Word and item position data
• • • •

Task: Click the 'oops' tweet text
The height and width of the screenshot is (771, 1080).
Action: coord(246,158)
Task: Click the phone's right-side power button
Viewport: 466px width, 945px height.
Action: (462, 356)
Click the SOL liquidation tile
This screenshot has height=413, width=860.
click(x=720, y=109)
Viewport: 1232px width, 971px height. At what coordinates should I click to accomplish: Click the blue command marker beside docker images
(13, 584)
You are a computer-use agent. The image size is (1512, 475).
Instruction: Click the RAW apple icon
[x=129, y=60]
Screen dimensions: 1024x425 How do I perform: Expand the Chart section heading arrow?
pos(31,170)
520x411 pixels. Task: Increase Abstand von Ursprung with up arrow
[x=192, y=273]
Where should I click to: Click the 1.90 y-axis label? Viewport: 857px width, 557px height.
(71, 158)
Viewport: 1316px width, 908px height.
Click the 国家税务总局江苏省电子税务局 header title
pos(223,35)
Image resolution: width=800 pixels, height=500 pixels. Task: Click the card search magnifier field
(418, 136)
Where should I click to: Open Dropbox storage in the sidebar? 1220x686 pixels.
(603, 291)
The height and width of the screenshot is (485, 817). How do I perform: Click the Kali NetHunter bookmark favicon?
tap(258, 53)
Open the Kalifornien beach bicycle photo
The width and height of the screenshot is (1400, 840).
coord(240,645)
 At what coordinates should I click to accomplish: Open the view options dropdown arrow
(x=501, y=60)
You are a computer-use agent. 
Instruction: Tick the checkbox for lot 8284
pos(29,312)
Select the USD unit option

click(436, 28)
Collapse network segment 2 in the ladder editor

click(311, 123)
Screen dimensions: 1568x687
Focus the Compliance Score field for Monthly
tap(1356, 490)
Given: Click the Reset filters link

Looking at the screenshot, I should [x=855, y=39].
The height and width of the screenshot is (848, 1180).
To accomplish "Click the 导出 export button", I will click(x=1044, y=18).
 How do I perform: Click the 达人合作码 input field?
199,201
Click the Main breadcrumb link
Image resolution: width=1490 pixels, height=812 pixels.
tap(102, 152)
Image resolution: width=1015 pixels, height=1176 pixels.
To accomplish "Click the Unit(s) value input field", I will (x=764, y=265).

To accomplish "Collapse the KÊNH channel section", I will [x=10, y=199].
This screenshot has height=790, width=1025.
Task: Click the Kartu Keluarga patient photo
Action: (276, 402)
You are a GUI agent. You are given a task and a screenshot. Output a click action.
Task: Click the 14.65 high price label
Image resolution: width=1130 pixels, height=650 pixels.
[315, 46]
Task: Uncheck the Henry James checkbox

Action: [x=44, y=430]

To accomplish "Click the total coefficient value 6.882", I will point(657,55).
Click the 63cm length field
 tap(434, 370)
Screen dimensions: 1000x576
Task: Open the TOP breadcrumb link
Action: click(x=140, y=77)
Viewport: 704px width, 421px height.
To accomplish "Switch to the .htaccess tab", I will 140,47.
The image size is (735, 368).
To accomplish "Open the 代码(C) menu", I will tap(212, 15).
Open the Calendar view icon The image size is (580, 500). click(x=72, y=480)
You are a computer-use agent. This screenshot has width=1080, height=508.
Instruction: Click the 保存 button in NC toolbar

• • • •

EXERCISE
Reproduce the listing above with every "checkbox" changed to "check box", keeping all other text the same.

COMPLETED EXERCISE
Task: Click the 'oops' tweet text
The height and width of the screenshot is (771, 1080).
Action: coord(246,158)
Task: Click the phone's right-side power button
Viewport: 466px width, 945px height.
Action: (462, 356)
Click the SOL liquidation tile
This screenshot has height=413, width=860.
click(x=720, y=109)
Viewport: 1232px width, 971px height. At what coordinates should I click to accomplish: Click the blue command marker beside docker images
(13, 584)
You are a computer-use agent. The image size is (1512, 475).
Instruction: Click the RAW apple icon
[x=129, y=60]
Screen dimensions: 1024x425 How do I perform: Expand the Chart section heading arrow?
pos(31,170)
520x411 pixels. Task: Increase Abstand von Ursprung with up arrow
[x=192, y=273]
Where should I click to: Click the 1.90 y-axis label? Viewport: 857px width, 557px height.
(71, 158)
Viewport: 1316px width, 908px height.
Click the 国家税务总局江苏省电子税务局 header title
pos(223,35)
Image resolution: width=800 pixels, height=500 pixels. Task: Click the card search magnifier field
(418, 136)
Where should I click to: Open Dropbox storage in the sidebar? 1220x686 pixels.
(603, 291)
The height and width of the screenshot is (485, 817). How do I perform: Click the Kali NetHunter bookmark favicon?
tap(258, 53)
Open the Kalifornien beach bicycle photo
The width and height of the screenshot is (1400, 840).
coord(240,645)
 At what coordinates should I click to accomplish: Open the view options dropdown arrow
(x=501, y=60)
You are a computer-use agent. 
Instruction: Tick the check box for lot 8284
pos(29,312)
Select the USD unit option

click(436, 28)
Collapse network segment 2 in the ladder editor

click(311, 123)
Screen dimensions: 1568x687
Focus the Compliance Score field for Monthly
tap(1356, 490)
Given: Click the Reset filters link

Looking at the screenshot, I should [x=855, y=39].
The height and width of the screenshot is (848, 1180).
To accomplish "Click the 导出 export button", I will click(x=1044, y=18).
 How do I perform: Click the 达人合作码 input field?
199,201
Click the Main breadcrumb link
Image resolution: width=1490 pixels, height=812 pixels.
tap(102, 152)
Image resolution: width=1015 pixels, height=1176 pixels.
To accomplish "Click the Unit(s) value input field", I will (x=764, y=265).

To accomplish "Collapse the KÊNH channel section", I will [x=10, y=199].
This screenshot has height=790, width=1025.
Task: Click the Kartu Keluarga patient photo
Action: (276, 402)
You are a GUI agent. You are given a task and a screenshot. Output a click action.
Task: Click the 14.65 high price label
Image resolution: width=1130 pixels, height=650 pixels.
[315, 46]
Task: Uncheck the Henry James check box

Action: [x=44, y=430]

To accomplish "Click the total coefficient value 6.882", I will point(657,55).
Click the 63cm length field
 tap(434, 370)
Screen dimensions: 1000x576
Task: Open the TOP breadcrumb link
Action: click(x=140, y=77)
Viewport: 704px width, 421px height.
To accomplish "Switch to the .htaccess tab", I will 140,47.
The image size is (735, 368).
To accomplish "Open the 代码(C) menu", I will tap(212, 15).
Open the Calendar view icon The image size is (580, 500). click(x=72, y=480)
You are a computer-use agent. This screenshot has width=1080, height=508.
Instruction: Click the 保存 button in NC toolbar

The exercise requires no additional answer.